Dopo un'ottima Carry Me, mentre Nash introduce il brano successivo Jesus Of Rio, Crosby abbandona momentaneamente il palco e tutti gli spettatori pensano la medesima cosa. Quando portano in scena un piano elettrico e Nash vi si accomoda, spero che non stia per fare Our House (che, lo anticipo, non mi verrà risparmiata, e arriverà con i bis). Invece offre una versione molto efficace di Cathedral.

La prima parte del concerto sta avviandosi a conclusione con una ispirata Deja Vu ma Crosby, a metà circa del brano, posa lì la chitarra e abbandona il palco. Sconcerto. Si è incazzato per un qualcosa che, almeno a me, è sfuggito, andandosene platealmente (alla Van Morrison, dirà Remo)? Riappare fugacemente per cantare We have all been here before due volte e ci lascia nel dubbio: ci sarà una seconda parte del concerto?

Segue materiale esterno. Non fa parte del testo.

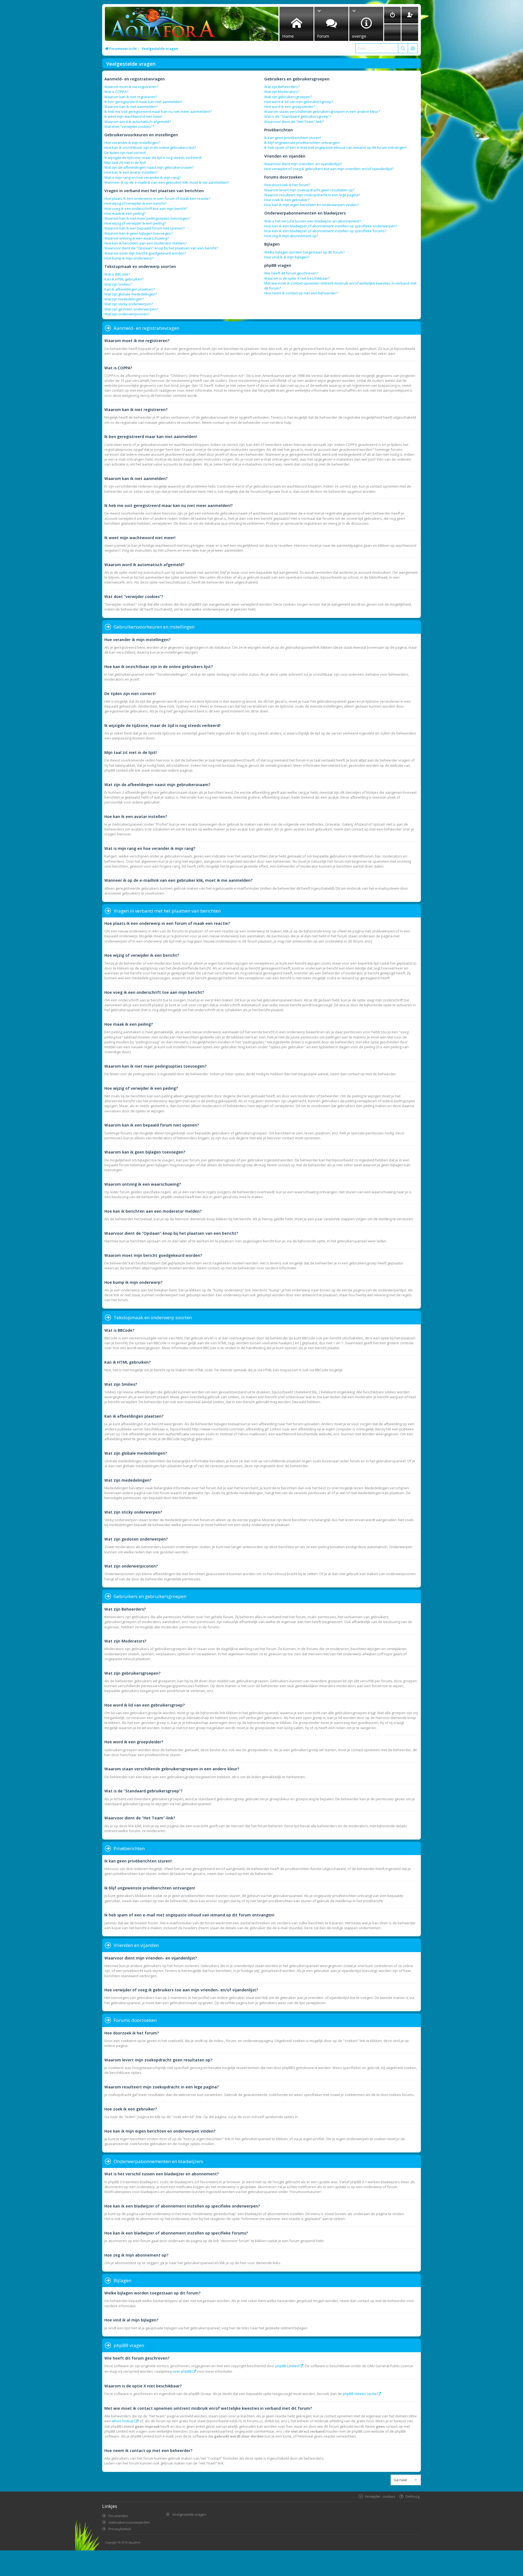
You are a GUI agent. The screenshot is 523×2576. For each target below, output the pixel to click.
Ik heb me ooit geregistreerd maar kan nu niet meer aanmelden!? (158, 111)
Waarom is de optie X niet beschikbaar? (297, 278)
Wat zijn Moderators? (281, 91)
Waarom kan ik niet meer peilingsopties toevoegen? (147, 218)
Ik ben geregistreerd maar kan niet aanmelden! (143, 101)
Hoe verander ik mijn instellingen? (132, 142)
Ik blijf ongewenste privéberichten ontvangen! (302, 142)
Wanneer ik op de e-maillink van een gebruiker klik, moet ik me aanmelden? (166, 182)
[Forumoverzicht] (161, 25)
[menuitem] (392, 15)
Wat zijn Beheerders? (282, 86)
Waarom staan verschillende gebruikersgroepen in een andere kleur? (322, 111)
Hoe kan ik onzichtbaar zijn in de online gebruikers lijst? (150, 147)
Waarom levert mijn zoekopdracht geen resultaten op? (309, 190)
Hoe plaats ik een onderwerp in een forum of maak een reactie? (157, 198)
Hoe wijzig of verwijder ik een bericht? (135, 203)
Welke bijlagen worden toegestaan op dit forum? (304, 252)
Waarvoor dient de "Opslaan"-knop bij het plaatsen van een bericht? (161, 248)
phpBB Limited (287, 2365)
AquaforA (134, 2542)
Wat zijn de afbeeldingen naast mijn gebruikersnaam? (149, 167)
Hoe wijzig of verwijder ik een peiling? (135, 223)
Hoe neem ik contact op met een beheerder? (301, 293)
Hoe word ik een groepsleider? (289, 106)
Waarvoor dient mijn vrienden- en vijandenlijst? (303, 163)
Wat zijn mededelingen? (124, 299)
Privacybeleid (119, 2528)
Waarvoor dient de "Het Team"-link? (294, 121)
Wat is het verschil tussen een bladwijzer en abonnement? (312, 221)
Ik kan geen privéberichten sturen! (292, 137)
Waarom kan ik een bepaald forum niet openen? (144, 228)
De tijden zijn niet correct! (125, 152)
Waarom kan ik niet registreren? (130, 96)
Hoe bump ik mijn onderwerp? (129, 258)
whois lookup (123, 2420)
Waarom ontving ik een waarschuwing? (136, 238)
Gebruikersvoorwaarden (129, 2522)
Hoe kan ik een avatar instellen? (130, 172)
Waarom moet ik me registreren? (131, 86)
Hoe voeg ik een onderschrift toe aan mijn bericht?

Intervallo, coda al bar, valuto l'età media degli spettatori: situabile tranquillamente attorno ai quarant'anni, con qualche raro ragazzino che dà l'impressione di avere sbagliato locale o serata.

Si rispengono le luci, la seconda parte (almeno) inizia, anche se sul palco, per i primi due brani, c'è il solo Nash.

Crosby si riaffaccia e ripete parecchie volte «Sorry, I'm sick», facendo fino alla fine dello show soprattutto la spalla al socio, anche se la versione di Guinnevere si lascia ascoltare ben piacevolmente (e ci regalano una Wind On The Water superlativa).

Lo spettacolo finisce con una Wooden Ships discreta (si rompe pura una corda dell'elettrica, al baffone: non è serata, evidentemente) e due bis: la temuta Our House e una Teach Your Children per cui ci viene chiesto di essere tutti Crosby, e quasi tutti gli spettatori suppliscono infatti al malanno del nostro cantando il ritornello in coro. Non posso non pensare con un po' di tristezza che il testo, decisamente generazionale, di una canzone scritta trentacinque anni fa, oggi pare fuori luogo in bocca a due sessantenni.

Si accendono le luci, ce ne torniamo a casa.

...to whom il may concern è un verso della canzone Just A Song Before I Go e mi sembra un titolo adeguato al resoconto della serata. E io, dear mister Nash, nel caso dovesse leggere queste poche righe, son quello che guardandola sorrideva ebete.